Using Google Cloud to Serve 10,000s of Personalized Recs Per Second
This article is co-authored by my great tech lead Mike Hurwitz.
From the beginning, Bluecore has run on the Google Cloud Platform (GCP). When it came time to build a high-performance service, it was only natural that we looked to leverage the GCP infrastructure, rather than building it ourselves. By using Kubernetes (GKE), Redis (MemoryStore), Bigtable, and other GCP technologies, we were able to build a service with sufficient bandwidth and latency to send 10,000s of personalized recommendations per second.
What is a product recommendation?
You’ve most likely received an email tempting you to buy a product you left in your online shopping cart, and it probably also came with a few other recommended products. How did we come up with these products to recommend the consumer? At Bluecore, we create product recommendations in two ways: via a product or via the consumer’s behavior. For example, a product may be recommended based on one that was recently viewed or previously purchased. Bluecore has developed powerful data models to calculate the customer’s next best purchase or the types of products a consumer may prefer.
Mapping products to users is not as simple a process as it seems. We evaluate rules about which products we can insert into the email at runtime. For example, to exclude products that are out of stock or on discount. Since it is important that we only show valid products, we must have an up-to-date product catalog. Products change constantly for any given retail store. Therefore, keeping our products up-to-date requires a service of its own.
Though email is our primary product, Bluecore also provides real-time product recommendations on retailer’s websites, which introduces much tighter latency bounds than email would otherwise require. Onsite recommendations forced us to rethink our recommendations infrastructure. The recommendations service was built with one of Bluecore’s engineering values in mind, to build things “as simple as possible, as powerful as necessary.” Throughout the evolution of the recommendations service, we have learned valuable lessons about how to leverage GCP tools to reach our latency and bandwidth goals while also saving money.
Where we started
Three components go into making an email: the template (design outline of the email), the audience (the list of email addresses that will receive an email), and the recommendations (the values derived from the data science models per recipient we have information on). The templates live in Cloud Datastore, our audiences are generated in BigQuery, and our recommendations are in Datastore. Emails are generated in Google App Engine Standard (GAE), and we query Cloud Datastore as each email (sometimes up to several millions of rows) is formatted. Since we started out only serving emails, latency was not an issue, but bandwidth was.
So, is this good enough?
Well, no. As we mentioned before, we now support recommendations shown while the consumer is on the website. This means latency does matter now. The shift from email-only to both on-site and email services forced us to re-evaluate our architecture. Onsite recommendations require that we have a much tighter SLO of 300–400 ms. This is about all you get before a website starts to feel slow. Recommendation fetching is only part of the load time given that other services, network, and transit to the browser also take time.

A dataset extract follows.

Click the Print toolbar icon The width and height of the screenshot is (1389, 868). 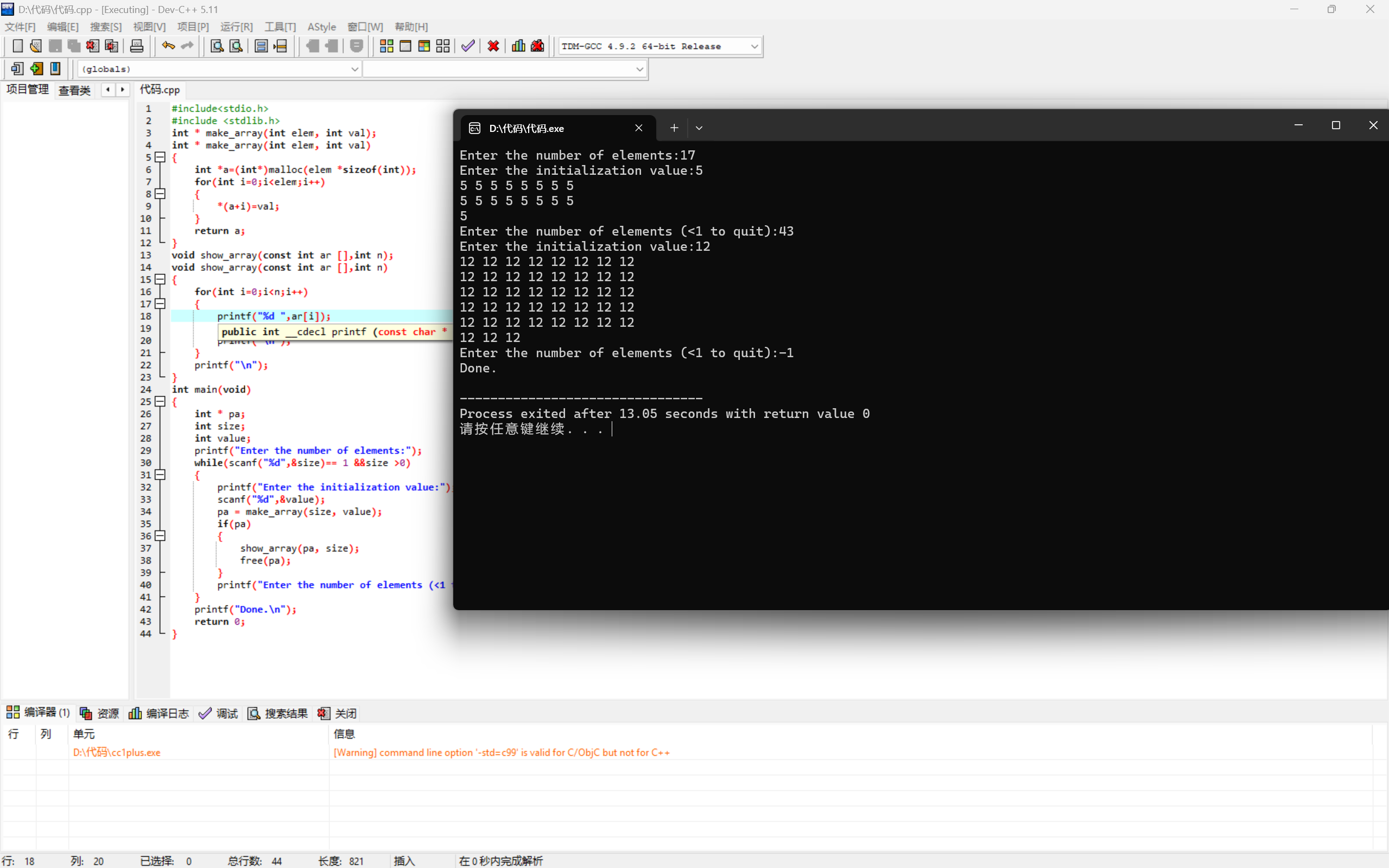pyautogui.click(x=137, y=46)
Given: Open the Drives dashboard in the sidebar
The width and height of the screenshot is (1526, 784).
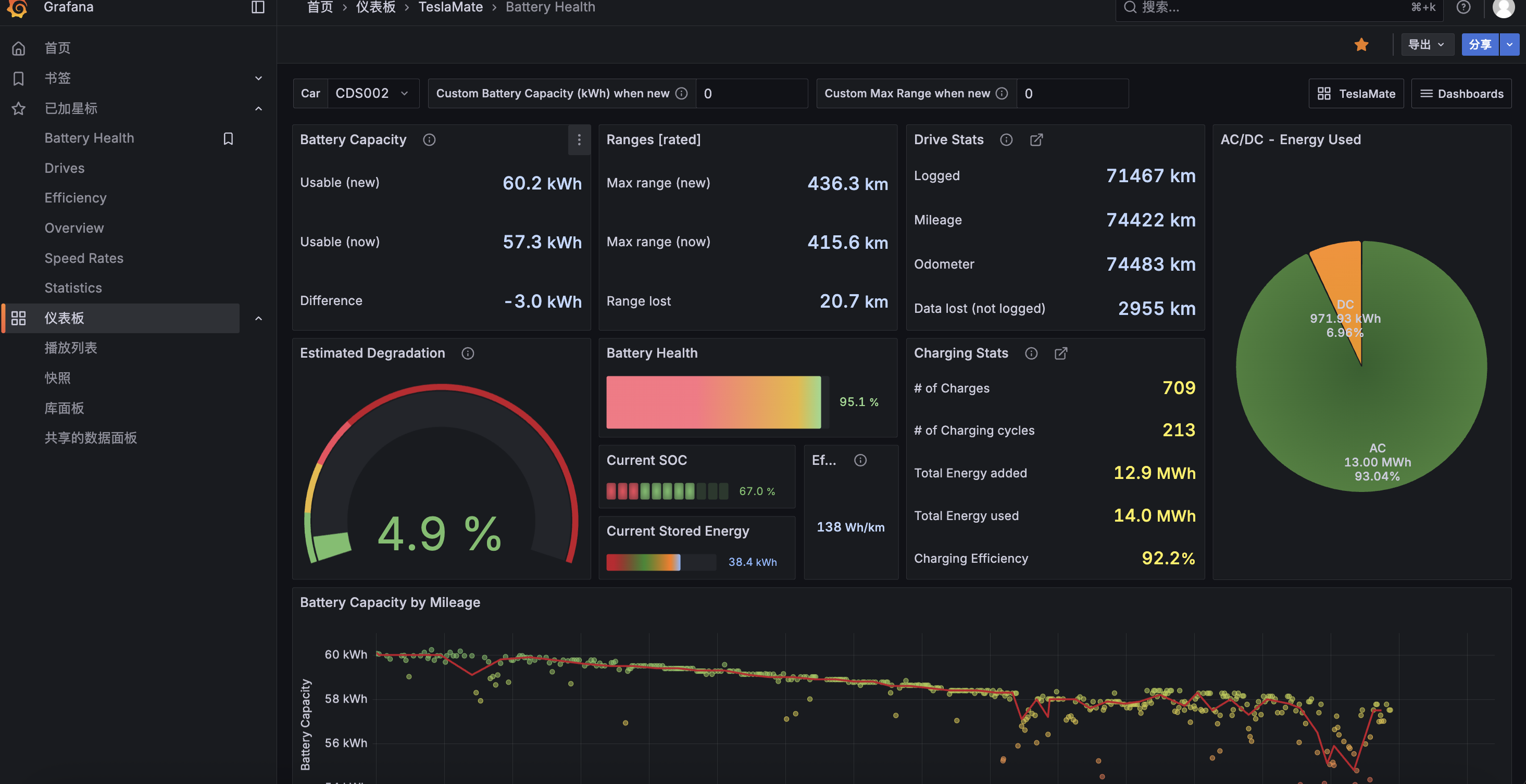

Audience (list of email addresses) generation and personalization (mapping an address with their recommendations) were separate, which means that templates were limited to data appended to the rows of the audience query. If the type of recommendation were personalized within a single template, the audience query would be unmanageable.
Goals
In the new version of the recommendation service we want to do five basic things:
- Support onsite recommendations (p95<100ms)
- Serve >50MM personalized emails/hour (20kHz)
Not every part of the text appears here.